What's the cleanest way to test 'my llms.txt actually works'?
Hypothesis: AI engines reading my llms.txt should describe my product using terminology from that file.
Test:
- I added a distinctive phrase only in llms.txt, never on the homepage or anywhere else: '<a slightly unusual phrase that perfectly describes my product>'
- Two weeks later, query ChatGPT / Perplexity / Google AI Mode with 'what does <my brand> do?'
- See if any response includes that distinctive phrase.
Results after 14 days:
- Perplexity: yes, used the phrase verbatim in 2 out of 3 runs
- ChatGPT: no, used generic category language
- Google AI Mode: no, did not pick up llms.txt content at all
So my interim conclusion is llms.txt is mostly a Perplexity signal today.

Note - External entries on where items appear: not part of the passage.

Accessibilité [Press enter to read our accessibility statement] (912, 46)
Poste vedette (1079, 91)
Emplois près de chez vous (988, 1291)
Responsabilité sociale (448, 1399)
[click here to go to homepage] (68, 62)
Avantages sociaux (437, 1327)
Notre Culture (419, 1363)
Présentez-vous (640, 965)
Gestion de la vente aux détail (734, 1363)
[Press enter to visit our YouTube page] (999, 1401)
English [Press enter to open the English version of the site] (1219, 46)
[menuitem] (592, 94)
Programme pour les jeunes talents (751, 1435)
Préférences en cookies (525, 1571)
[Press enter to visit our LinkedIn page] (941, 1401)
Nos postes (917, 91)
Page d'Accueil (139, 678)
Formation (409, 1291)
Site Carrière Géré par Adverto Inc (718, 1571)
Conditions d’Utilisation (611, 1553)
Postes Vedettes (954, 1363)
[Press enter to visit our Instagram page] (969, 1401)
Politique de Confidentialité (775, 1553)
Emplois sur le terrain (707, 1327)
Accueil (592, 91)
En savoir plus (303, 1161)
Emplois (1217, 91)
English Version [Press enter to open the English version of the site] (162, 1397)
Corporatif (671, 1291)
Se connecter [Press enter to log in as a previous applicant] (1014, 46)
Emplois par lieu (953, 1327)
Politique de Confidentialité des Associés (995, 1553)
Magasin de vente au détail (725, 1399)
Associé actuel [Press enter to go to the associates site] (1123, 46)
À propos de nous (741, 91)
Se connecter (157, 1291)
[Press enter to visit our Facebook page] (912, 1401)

ChatGPT may or may not be reading it. Google AI Mode definitely isn't (yet).
Better testing ideas welcome.
3 replies
- Ada K.
Wait, you got Perplexity to use a phrase that only existed in llms.txt and nowhere else? That's actually a clean proof of mechanism. I've been skeptical about llms.txt mattering at all but this is the first test I've seen that isolates the variable properly.
- Dave A.
The skeptic in me wants to know: how many times did you run the Perplexity test? Two out of three isn't a lot. What happened on the run that didn't use the phrase?
Love this test design. Clean, falsifiable. One thing I'd add: test with search turned off and on separately. I suspect llms.txt influences retrieval mode differently than training corpus mode, and mixing them in the same test contaminates the result.